[Task brief] The expected answer is every line of the material, reproduced exactly.

[Provided material]
::::::
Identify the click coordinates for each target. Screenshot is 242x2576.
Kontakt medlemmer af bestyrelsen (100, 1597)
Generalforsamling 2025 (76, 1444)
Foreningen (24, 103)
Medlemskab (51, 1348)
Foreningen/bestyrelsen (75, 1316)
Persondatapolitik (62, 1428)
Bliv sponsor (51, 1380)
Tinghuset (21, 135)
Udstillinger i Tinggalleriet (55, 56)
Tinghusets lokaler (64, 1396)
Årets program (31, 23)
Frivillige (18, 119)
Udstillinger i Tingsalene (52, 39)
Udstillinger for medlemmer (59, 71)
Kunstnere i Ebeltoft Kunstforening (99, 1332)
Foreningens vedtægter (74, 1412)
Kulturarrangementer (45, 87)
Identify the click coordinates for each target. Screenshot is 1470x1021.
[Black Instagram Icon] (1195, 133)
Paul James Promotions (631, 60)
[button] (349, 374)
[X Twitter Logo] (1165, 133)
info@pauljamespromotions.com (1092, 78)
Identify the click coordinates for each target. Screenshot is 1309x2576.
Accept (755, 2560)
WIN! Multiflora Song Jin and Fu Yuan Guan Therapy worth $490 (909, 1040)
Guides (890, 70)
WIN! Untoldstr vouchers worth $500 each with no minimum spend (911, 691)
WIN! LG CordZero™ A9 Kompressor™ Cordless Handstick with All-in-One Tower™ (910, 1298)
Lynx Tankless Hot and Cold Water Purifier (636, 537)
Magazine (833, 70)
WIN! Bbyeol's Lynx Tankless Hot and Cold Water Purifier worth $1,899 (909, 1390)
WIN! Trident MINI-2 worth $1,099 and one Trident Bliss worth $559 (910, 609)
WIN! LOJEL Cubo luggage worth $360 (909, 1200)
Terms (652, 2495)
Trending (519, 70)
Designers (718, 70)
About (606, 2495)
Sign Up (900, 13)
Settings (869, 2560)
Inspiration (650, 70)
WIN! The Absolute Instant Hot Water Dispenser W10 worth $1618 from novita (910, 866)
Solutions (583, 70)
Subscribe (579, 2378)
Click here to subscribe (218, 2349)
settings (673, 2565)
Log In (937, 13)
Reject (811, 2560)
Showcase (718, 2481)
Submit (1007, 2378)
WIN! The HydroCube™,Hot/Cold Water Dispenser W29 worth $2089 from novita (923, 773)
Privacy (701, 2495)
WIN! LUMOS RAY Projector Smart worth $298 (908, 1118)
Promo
::::::
[Result]
Identify the click coordinates for each target. Screenshot is 242x2576.
Kontakt medlemmer af bestyrelsen (100, 1597)
Generalforsamling 2025 (76, 1444)
Foreningen (24, 103)
Medlemskab (51, 1348)
Foreningen/bestyrelsen (75, 1316)
Persondatapolitik (62, 1428)
Bliv sponsor (51, 1380)
Tinghuset (21, 135)
Udstillinger i Tinggalleriet (55, 56)
Tinghusets lokaler (64, 1396)
Årets program (31, 23)
Frivillige (18, 119)
Udstillinger i Tingsalene (52, 39)
Udstillinger for medlemmer (59, 71)
Kunstnere i Ebeltoft Kunstforening (99, 1332)
Foreningens vedtægter (74, 1412)
Kulturarrangementer (45, 87)
Identify the click coordinates for each target. Screenshot is 1470x1021.
[Black Instagram Icon] (1195, 133)
Paul James Promotions (631, 60)
[button] (349, 374)
[X Twitter Logo] (1165, 133)
info@pauljamespromotions.com (1092, 78)
Identify the click coordinates for each target. Screenshot is 1309x2576.
Accept (755, 2560)
WIN! Multiflora Song Jin and Fu Yuan Guan Therapy worth $490 (909, 1040)
Guides (890, 70)
WIN! Untoldstr vouchers worth $500 each with no minimum spend (911, 691)
WIN! LG CordZero™ A9 Kompressor™ Cordless Handstick with All-in-One Tower™ (910, 1298)
Lynx Tankless Hot and Cold Water Purifier (636, 537)
Magazine (833, 70)
WIN! Bbyeol's Lynx Tankless Hot and Cold Water Purifier worth $1,899 (909, 1390)
WIN! Trident MINI-2 worth $1,099 and one Trident Bliss worth $559 (910, 609)
WIN! LOJEL Cubo luggage worth $360 (909, 1200)
Terms (652, 2495)
Trending (519, 70)
Designers (718, 70)
About (606, 2495)
Sign Up (900, 13)
Settings (869, 2560)
Inspiration (650, 70)
WIN! The Absolute Instant Hot Water Dispenser W10 worth $1618 from novita (910, 866)
Solutions (583, 70)
Subscribe (579, 2378)
Click here to subscribe (218, 2349)
settings (673, 2565)
Log In (937, 13)
Reject (811, 2560)
Showcase (718, 2481)
Submit (1007, 2378)
WIN! The HydroCube™,Hot/Cold Water Dispenser W29 worth $2089 from novita (923, 773)
Privacy (701, 2495)
WIN! LUMOS RAY Projector Smart worth $298 (908, 1118)
Promo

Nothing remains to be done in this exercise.